Stored data entries -
BEGIN

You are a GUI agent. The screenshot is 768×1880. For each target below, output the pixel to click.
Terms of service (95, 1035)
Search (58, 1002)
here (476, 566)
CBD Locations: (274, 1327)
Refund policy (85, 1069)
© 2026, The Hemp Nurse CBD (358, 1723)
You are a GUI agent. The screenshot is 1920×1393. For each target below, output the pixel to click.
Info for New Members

END
BEGIN

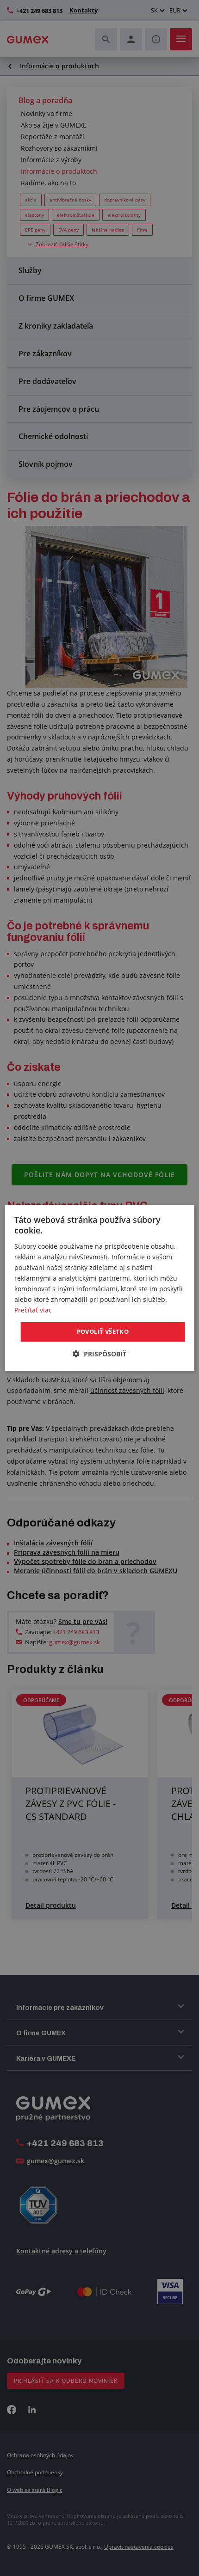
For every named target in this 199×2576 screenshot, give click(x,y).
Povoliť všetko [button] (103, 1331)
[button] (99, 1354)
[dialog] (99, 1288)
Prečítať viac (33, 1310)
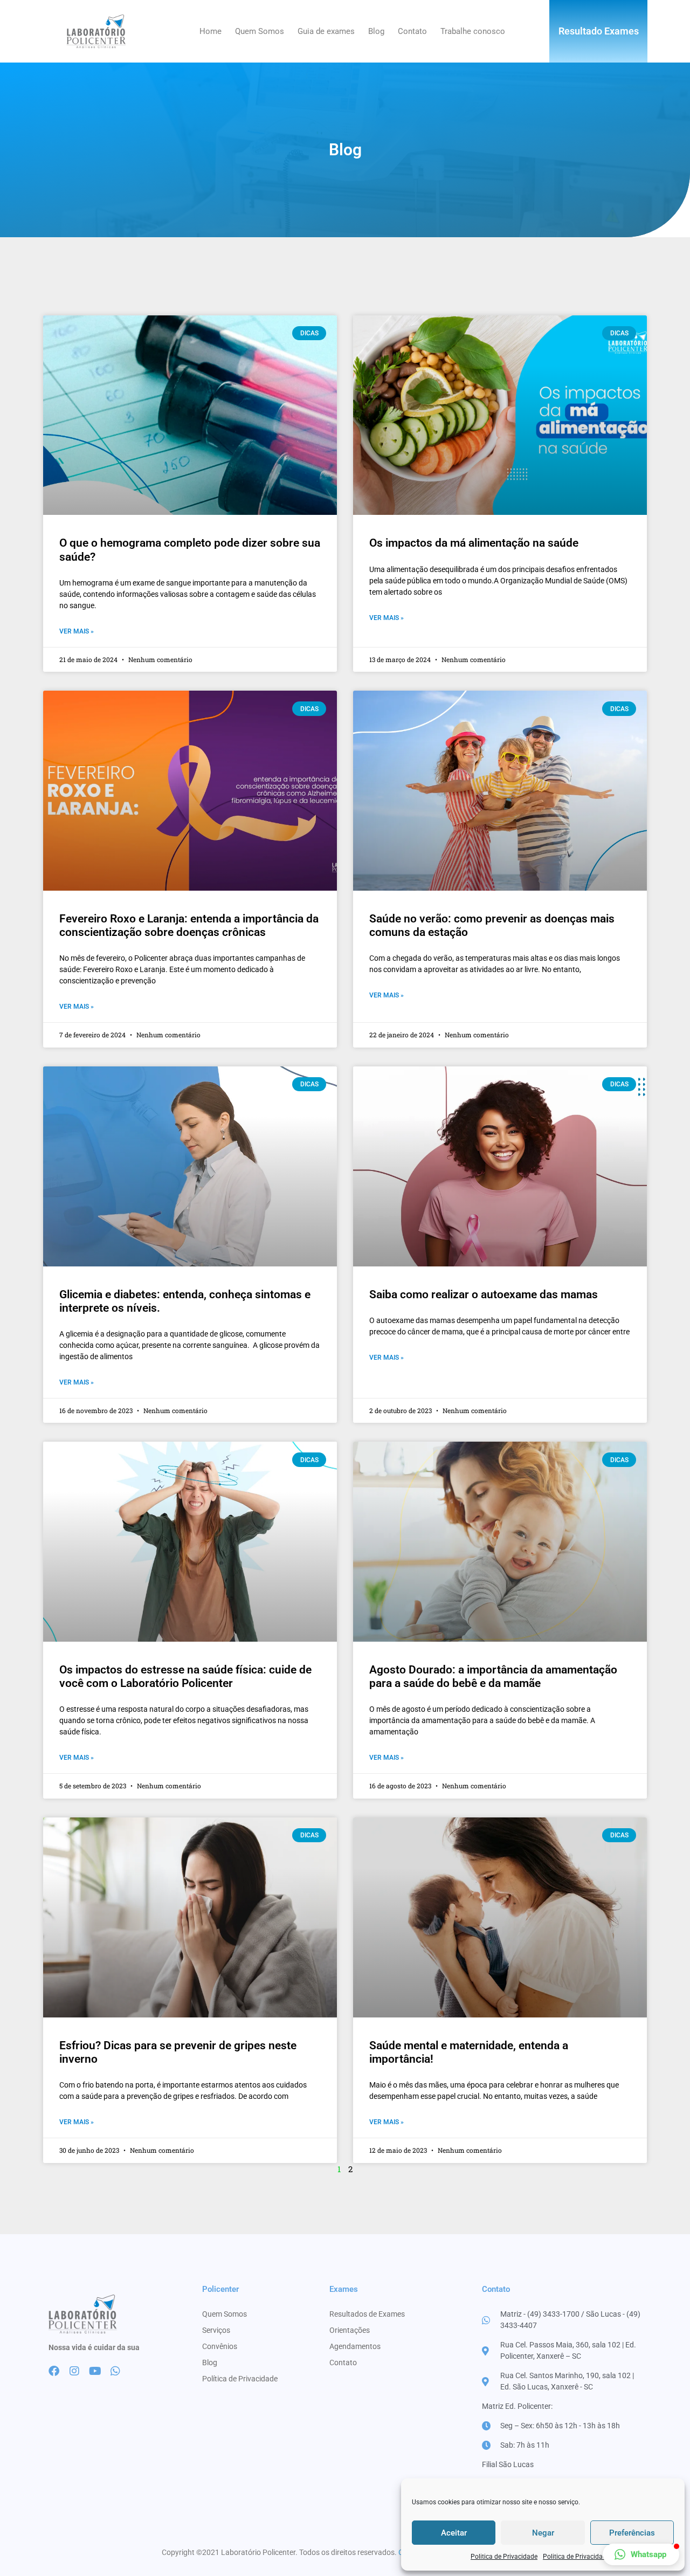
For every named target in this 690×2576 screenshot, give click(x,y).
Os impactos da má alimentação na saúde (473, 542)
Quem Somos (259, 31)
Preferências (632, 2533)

END

What to produce - Keeping every character as it is, restate the lines above that run from the line with "here (476, 566)" through the line with "Info for New Members", both included, and nothing else.

Exercise result -
here (476, 566)
CBD Locations: (274, 1327)
Refund policy (85, 1069)
© 2026, The Hemp Nurse CBD (358, 1723)
You are a GUI agent. The screenshot is 1920×1393. For each target below, output the pixel to click.
Info for New Members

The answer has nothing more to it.